Using radiation, Engineers discover way to turn organic waste into renewable biofuel additives

The renewable proportion of petrol is set to increase to 20 per cent over the coming years, meaning the discovery of a new production pathway for these additives could help in the fight to cut carbon dioxide emissions and tackle climate change.

In the research paper entitled ‘Nuclear-driven production of renewable fuel additives from waste organics’, published in the science journal Communications Chemistry, engineers propose a process to generate one such additive, solketal, using waste from both biochemical and nuclear industries — termed a nuclear biorefinery.
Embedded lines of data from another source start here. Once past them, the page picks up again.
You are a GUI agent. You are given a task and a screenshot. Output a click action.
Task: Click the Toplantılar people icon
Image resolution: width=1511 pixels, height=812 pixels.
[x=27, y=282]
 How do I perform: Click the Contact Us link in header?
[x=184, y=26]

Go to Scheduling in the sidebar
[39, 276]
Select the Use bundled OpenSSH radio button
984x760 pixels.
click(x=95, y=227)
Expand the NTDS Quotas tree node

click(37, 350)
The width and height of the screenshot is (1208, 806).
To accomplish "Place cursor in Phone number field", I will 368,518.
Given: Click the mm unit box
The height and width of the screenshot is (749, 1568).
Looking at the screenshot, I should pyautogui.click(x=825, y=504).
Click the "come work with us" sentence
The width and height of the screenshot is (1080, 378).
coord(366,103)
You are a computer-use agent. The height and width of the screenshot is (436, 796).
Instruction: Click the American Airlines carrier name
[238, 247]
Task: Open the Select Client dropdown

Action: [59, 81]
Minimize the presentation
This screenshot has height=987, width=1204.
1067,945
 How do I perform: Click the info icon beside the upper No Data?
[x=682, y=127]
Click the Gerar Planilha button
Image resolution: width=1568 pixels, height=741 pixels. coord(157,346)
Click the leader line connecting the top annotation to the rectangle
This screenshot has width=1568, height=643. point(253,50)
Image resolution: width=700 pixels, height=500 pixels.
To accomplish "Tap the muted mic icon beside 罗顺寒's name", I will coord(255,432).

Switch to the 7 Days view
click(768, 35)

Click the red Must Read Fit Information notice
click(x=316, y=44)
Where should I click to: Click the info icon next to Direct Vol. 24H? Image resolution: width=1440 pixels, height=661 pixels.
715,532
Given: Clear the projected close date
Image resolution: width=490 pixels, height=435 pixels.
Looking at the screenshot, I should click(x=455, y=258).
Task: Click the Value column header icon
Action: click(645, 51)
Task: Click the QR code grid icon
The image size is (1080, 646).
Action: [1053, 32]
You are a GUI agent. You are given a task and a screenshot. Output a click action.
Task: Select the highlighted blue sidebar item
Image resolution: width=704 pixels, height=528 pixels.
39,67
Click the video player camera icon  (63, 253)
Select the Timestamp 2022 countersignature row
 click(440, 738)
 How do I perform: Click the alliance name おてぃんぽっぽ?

Lancaster University PhD researcher Arran Plant said: “This research presents a new advance that utilises radiation that could, in the future, be derived from nuclear waste to produce renewable biofuel additives from biodiesel waste, which could then be used in modern petroleum fuel blends. With the renewable proportions of petroleum-derived fuels set to increase from 5 per cent to 20 per cent by 2030, fuel additives sourced this way could help address net-zero carbon emission targets.”

Malcolm Joyce, Professor of Nuclear Engineering at Lancaster University, said: “Co-generation with nuclear energy is an important area of current research, for example, using heat alongside the production of electricity. We set out to determine whether radiation might also present a similar possibility, and discovered that it can: in this case yielding a low-carbon fuel additive.”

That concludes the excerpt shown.